Die Niederlande bitten uns momentan NICHT zu kommen - das sollte doch eigentlich genügen... .


----------



## Thomas. (21. März 2020)

hier eine Seite aus den NL


----------



## Thomas. (21. März 2020)

zum Thema Grenzen, ich glaube nicht das die Grenzen zu den NL geschlossen werden vielleicht ein wenig eingeschränkt, man braucht sich eigentlich nur die App Marine Tracker runterladen und sich den Schiffsverkehr anzuschauen und man kommt von alleine drauf.


----------



## Waller Michel (21. März 2020)

Männer, bleibt vernünftig und bleibt Zuhause! 
Die Zeiten ändern sich auch wieder und man kann verreisen! 
Hinzu kommt doch auch noch, das ganze öffentliche Leben ist bis fast auf Null runtergeschraubt!  Was will man denn dort ?

LG Michael


----------



## vonda1909 (21. März 2020)

Gehört hatte ich auch von der Schließung doch denke ich an den kleinen Grenzverkehr im Emsland .Geschätz  ein drittel der Kunden in Aschendorf kommen aus den Niederlanden .Das würde für beide Seiten schwer werden


----------



## Flatfischer (21. März 2020)

Was ist eigentlich an den Aufforderungen "Bitte bleiben Sie zu Hause und vermeiden soziale Kontakte" nicht zu verstehen? 

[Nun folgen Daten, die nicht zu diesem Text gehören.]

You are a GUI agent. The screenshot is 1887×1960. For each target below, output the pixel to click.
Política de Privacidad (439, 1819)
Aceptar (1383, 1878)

Wer die Horrorberichte aus Italien sieht und dann noch in der Weltgeschichte zum Angeln herumgurken will, dem sage ich nur eins: "Herr lass Hirn regnen".

Bei so viel Unvernunft hilft dann wirklich nur eine strikte Ausgangssperre.

Flatfischer


----------



## nostradamus (21. März 2020)

Danke, danke, danke Flatfischer! 
So deutlich wollte ich es oben nicht schreiben!


----------



## Thomas. (21. März 2020)

Flatfischer schrieb:


> Was ist eigentlich an den Aufforderungen "Bitte bleiben Sie zu Hause und vermeiden soziale Kontakte" nicht zu verstehen?
> 
> Wer die Horrorberichte aus Italien sieht und dann noch in der Weltgeschichte zum Angeln herumgurken will, dem sage ich nur eins: "Herr lass Hirn regnen".
> 
> ...



ich gehe mal davon aus das keiner mehr vorhat zum Angeln in den NL zu fahren, und das ist auch gut so, alle die ich kenne und so wie ich grenznah wohnen, da geht keiner rüber zum fischen, und das sind alles welche die die sich wirklich dort auskennen, die kennen stellen wo so gut wie nie jemand hin kommt, aber ALLE bleiben hier.


----------



## Ndber (21. März 2020)

Flatfischer schrieb:


> Was ist eigentlich an den Aufforderungen "Bitte bleiben Sie zu Hause und vermeiden soziale Kontakte" nicht zu verstehen?
> 
> Wer die Horrorberichte aus Italien sieht und dann noch in der Weltgeschichte zum Angeln herumgurken will, dem sage ich nur eins: "Herr lass Hirn regnen".
> 
> ...



Danke, danke!!!! Besser kann mans nicht deutlich machen!!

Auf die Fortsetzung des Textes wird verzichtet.